Murillo took his earliest learning to the deepest part of his heart.

“Robert Boardman Vaughn the old beat poet taught me the craft of poetry and its demands on the poet. He often quoted an old mentor Charlie Parker, the legendary saxophone player who would say, ‘if you don’t live it, it won’t come out of your horn,’” Murillo remembered. “So, few ivory tower poets made it to the show. I stayed away from poets that put me to sleep, because I did not want my viewers to turn the dial and watch something else, that is the curse of mass media.

“Original thought, without racism or stupidity was important, unlike the mass media that filled the airwaves with meaningless content meant to sell their consumerism, sexism, capitalism and violence to a dumb-ed down public that was without expectations of higher thought.

“I did not want to waste my time or the viewer’s time with people I did not want to know. The poets who made it to the show, had something to say, knew how to say it and they were not idiots. Children who watched the show were educated properly. As a long time teacher in non-traditional spaces, this was always on my mind.

The young ladies from the Rogue Scholars, in the show called ‘The Poetry Of Amy (uzi) Oozonian were the most surprising as their energy, youth, education and talent reminded me of the long gone flower children that ran much of the “make love not war” revolution of the sixties. It gave me hope for the future, until President Bush’s stupidity brought us into a never ending war.

Eve Packer’s work on the old 42nd street sex industry revealed the other side of what was always described as sleaze with a poet’s  understanding of the people who worked there.

Now I am 72, and trying to sell the show as that was my plan for making the money that was denied to me because of being blacklisted for being a Black Panther and helping the nation get over its racist ideology. It is my so called 401k, except if and when it sells will make millions and allow me to retire properly. Be that as it may, this is my work for society.

The visual artist had a desperate need for sound.

“My music education begins with a friend of my father, Nat King Cole, who let me play the white keys on his piano, when I asked about the black keys, he said don’t worry, that he would play those,” Murillo remembered. “In second grade I won a  contest sponsored  by UNESCO for kids, asking them to put a melody on one of their poems so it could be sung by children. My father said he did not want me to be a musician, so that was that.

“In 1968, I let a guitar into my house and there has been one there ever since, multiplying itself to a piano, keyboards and other musical devices. Most of the music, in my films and videos, is mine.”

Rumors abound about Emilio’s most constant companion.

“Now on to Dinky, the name of my famous (for the show) guitar,” Murillo smiled. “She has done the intros and outros  to 90% of the “Earth Bird Presents” shows and all of the classical guitar music in the show. She is a cheap small, almost 3/4 classical guitar, from Hong Cong made 70 years ago. She is has a book-matched solid cedar top, with rosewood back and sides – rosewood was cheap back then – mahogany neck, and an ebony fret board.

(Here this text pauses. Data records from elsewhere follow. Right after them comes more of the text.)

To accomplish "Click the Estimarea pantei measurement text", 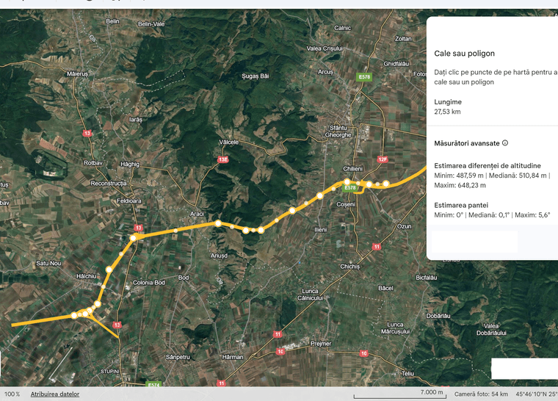I will pyautogui.click(x=470, y=204).
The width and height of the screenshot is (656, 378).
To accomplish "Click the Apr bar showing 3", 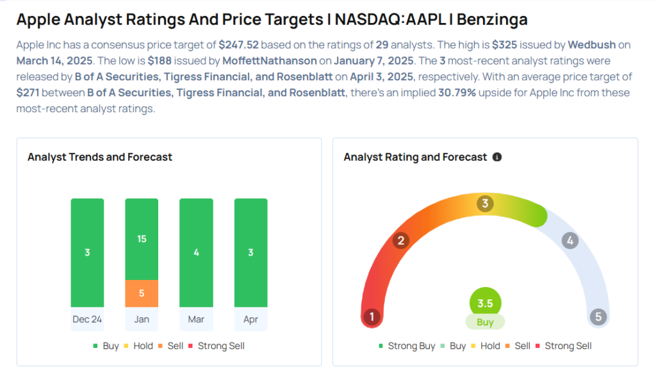I will [x=250, y=252].
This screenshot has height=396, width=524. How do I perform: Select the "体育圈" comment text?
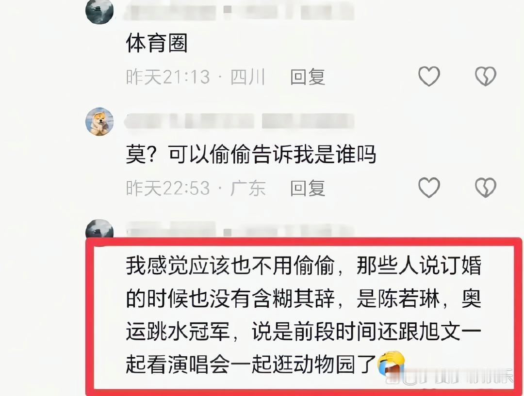click(x=157, y=43)
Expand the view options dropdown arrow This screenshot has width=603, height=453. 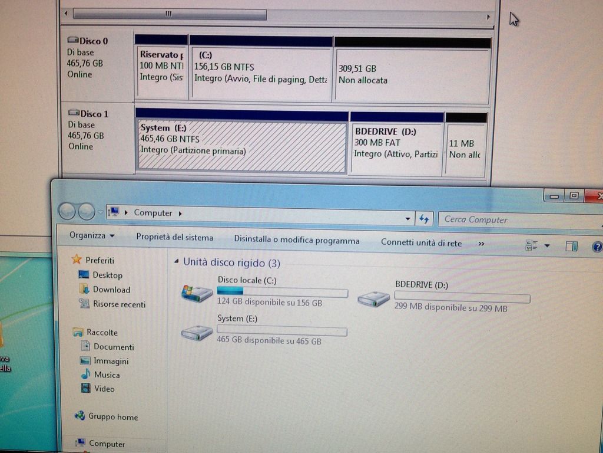coord(547,245)
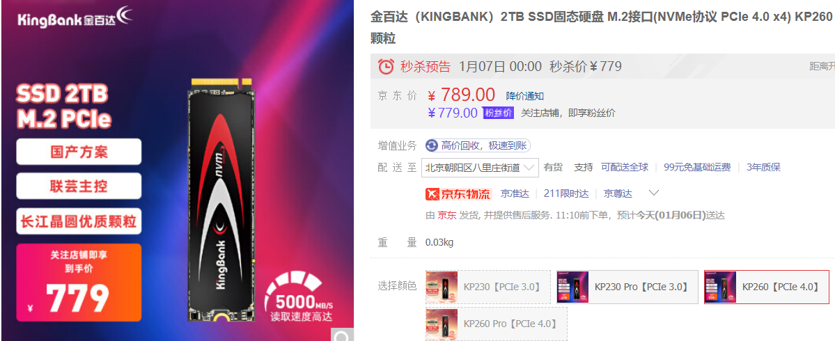The image size is (835, 341).
Task: Click the 5000MB/S speed gauge graphic
Action: pos(300,297)
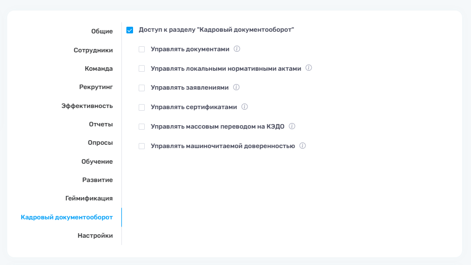Click info icon beside "Управлять локальными нормативными актами"
Viewport: 471px width, 265px height.
[308, 68]
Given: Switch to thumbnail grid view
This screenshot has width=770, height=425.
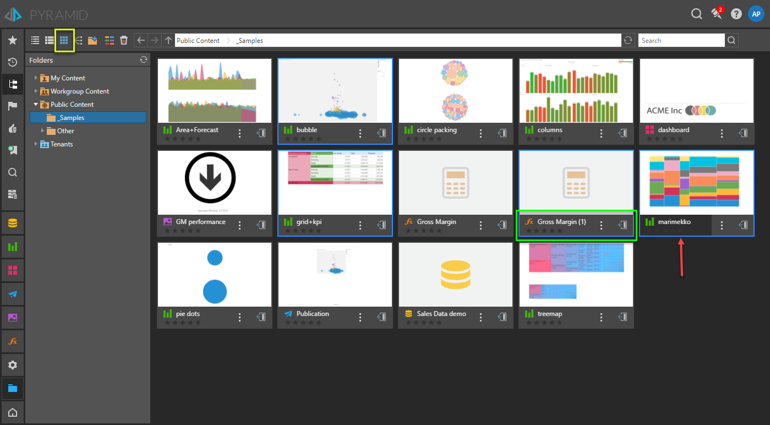Looking at the screenshot, I should (x=64, y=40).
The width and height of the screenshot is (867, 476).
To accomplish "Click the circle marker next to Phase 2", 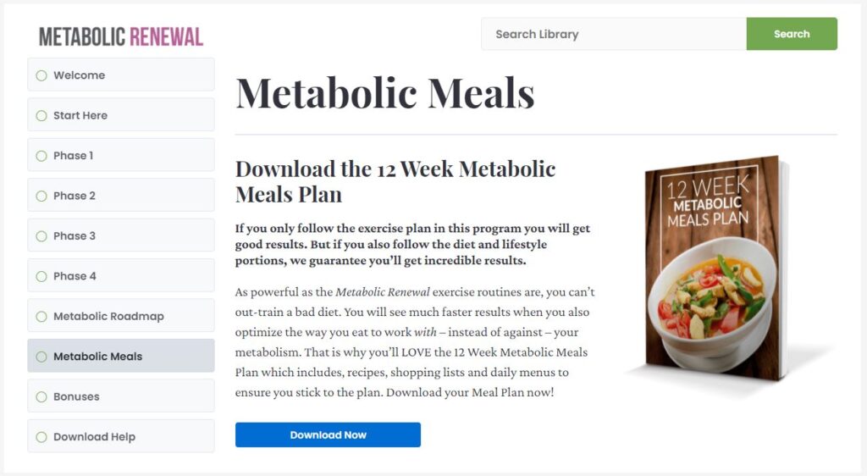I will (41, 196).
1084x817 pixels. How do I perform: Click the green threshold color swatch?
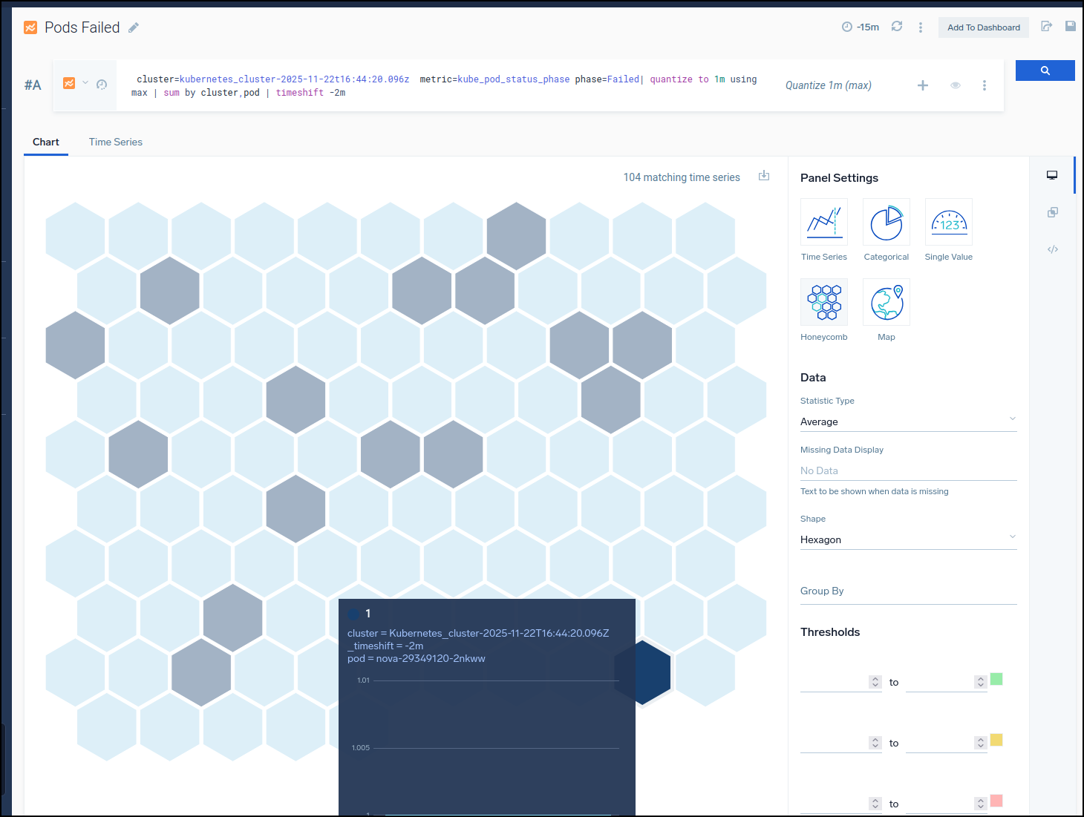pyautogui.click(x=996, y=679)
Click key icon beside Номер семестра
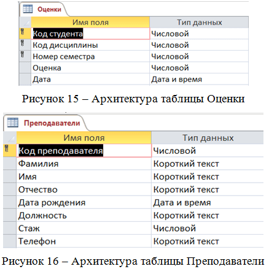This screenshot has width=269, height=269. (x=22, y=55)
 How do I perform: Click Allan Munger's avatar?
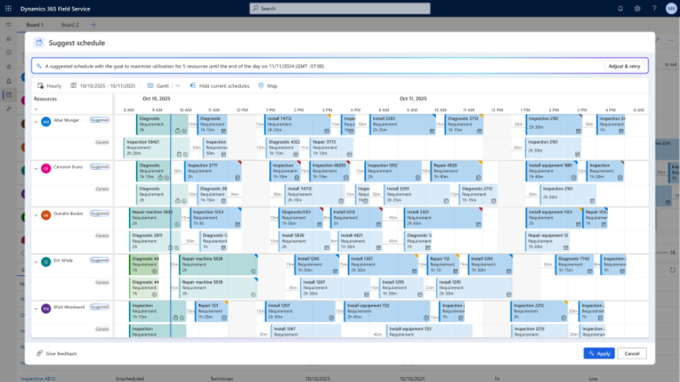pyautogui.click(x=46, y=121)
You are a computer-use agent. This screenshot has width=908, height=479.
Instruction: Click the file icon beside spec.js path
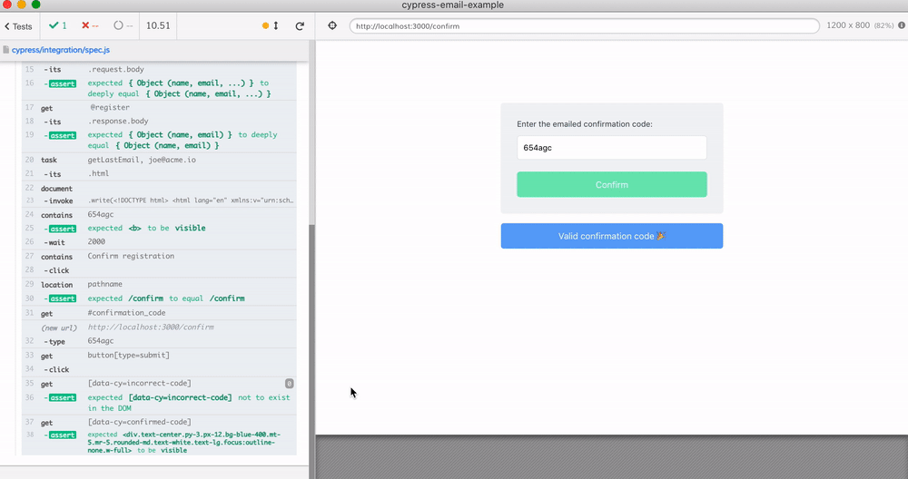[6, 50]
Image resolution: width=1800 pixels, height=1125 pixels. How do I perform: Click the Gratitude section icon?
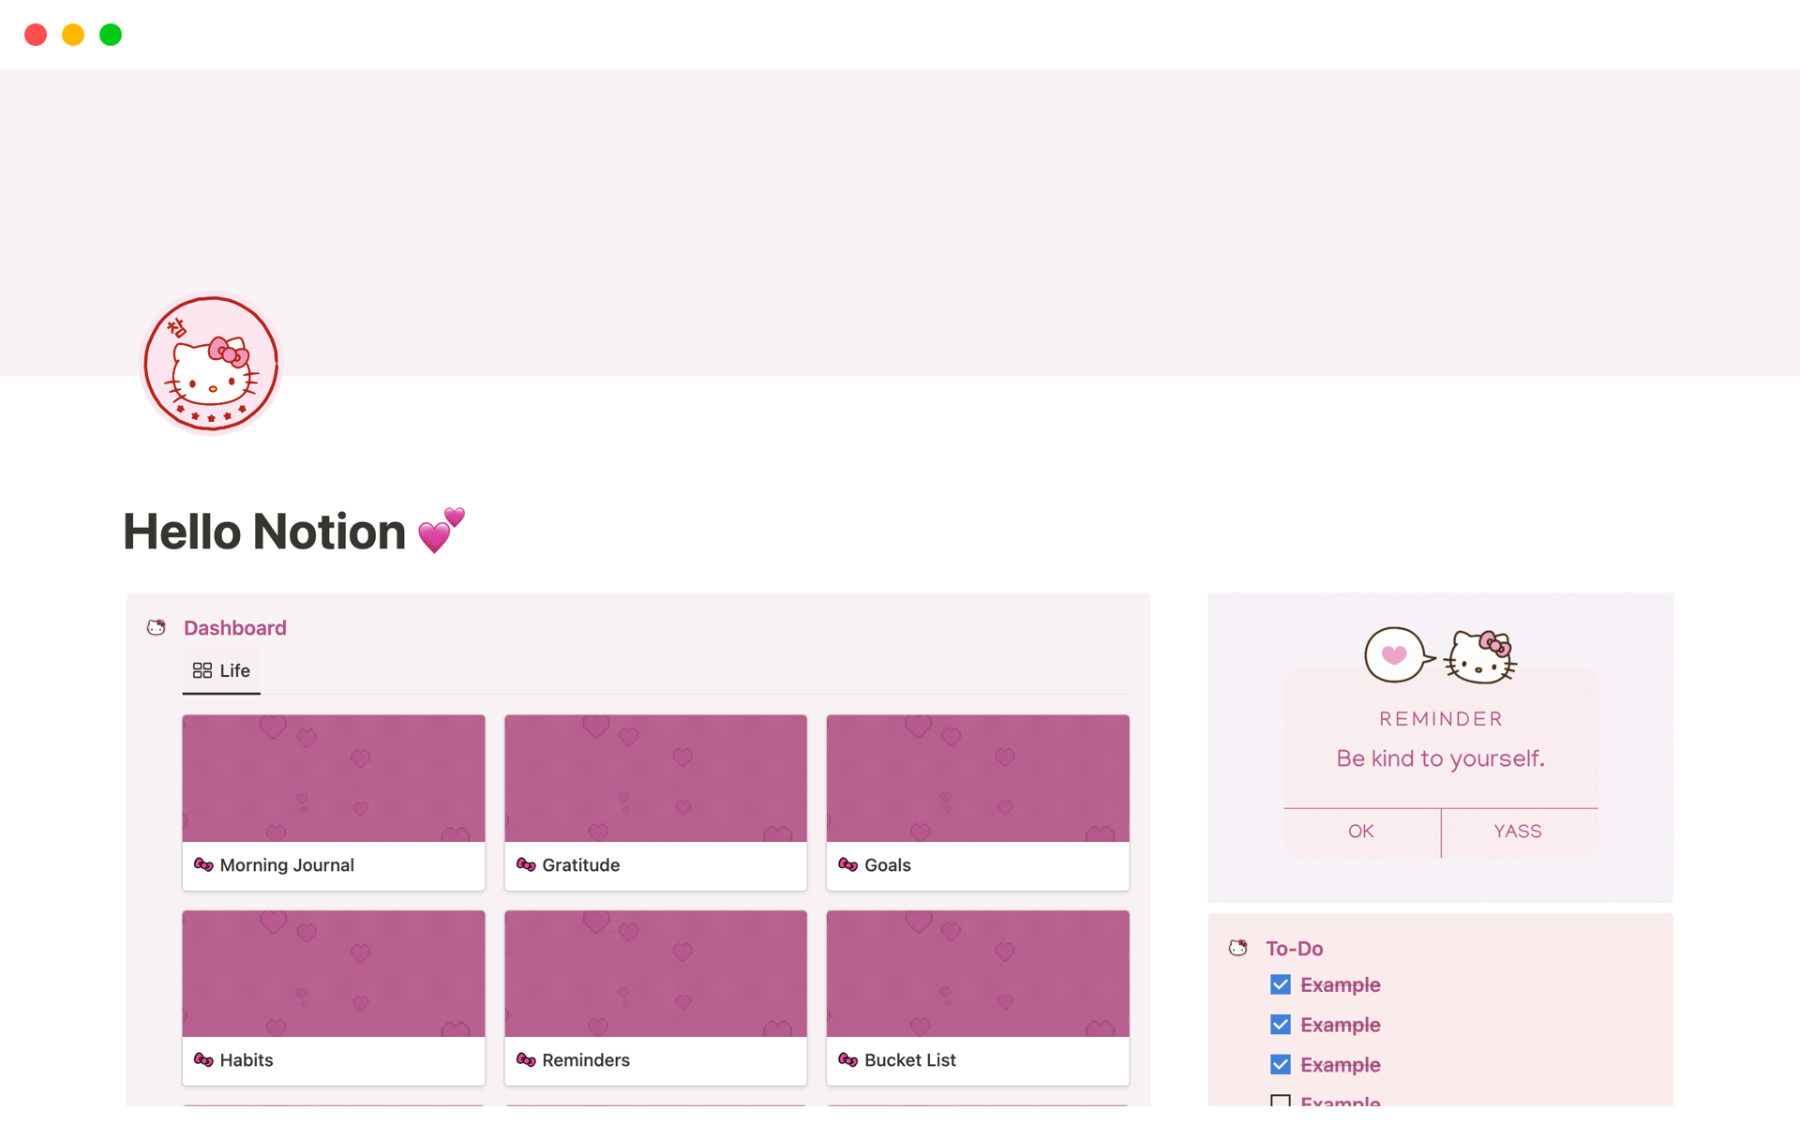526,863
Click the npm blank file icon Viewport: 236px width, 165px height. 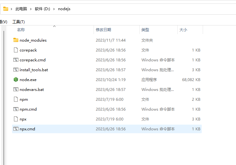(x=16, y=99)
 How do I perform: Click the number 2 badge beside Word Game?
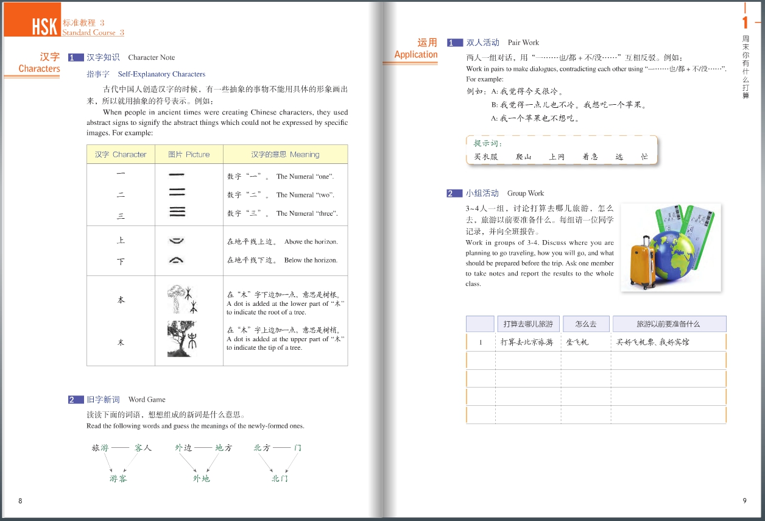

“I replaced the worn tuners, dressed the frets because they buzzed, made a new bridge plate out of one of my sons big plastic toy plane’s wing. The ceiling fell down on Dinky, so I had to fix the top when  the top started to pull away from its glue joint. I fixed it with a Popsicle (made of spruce, right) and Elmer’s glue. Unfortunately I had to wait for five years until the Popsicle stick and glue dried so the guitar would sound right. Then I used crazy glue (smarter) and staples to hold the binding while the glue settled it argument with the plastic binding. In return for all that work, Dinky became the perfect studio guitar for automatic gain control (agc) video.

“The bass doesn’t boom, the mid-range is sweet and up high she soothes. That is what old guitars do when you care for them. Of course I have a first generation Fender Tex Mex Strat for crying and screaming.”

Earth bird presents once featured this writer in an episode and I had to step outside myself to ask why? Who the fuck was I that you thought you had to turn a camera on me?

“I caught Tony Sokol’s rage that was under the surface of his work and let him release his anger to complete his creative work,” Emilio admitted.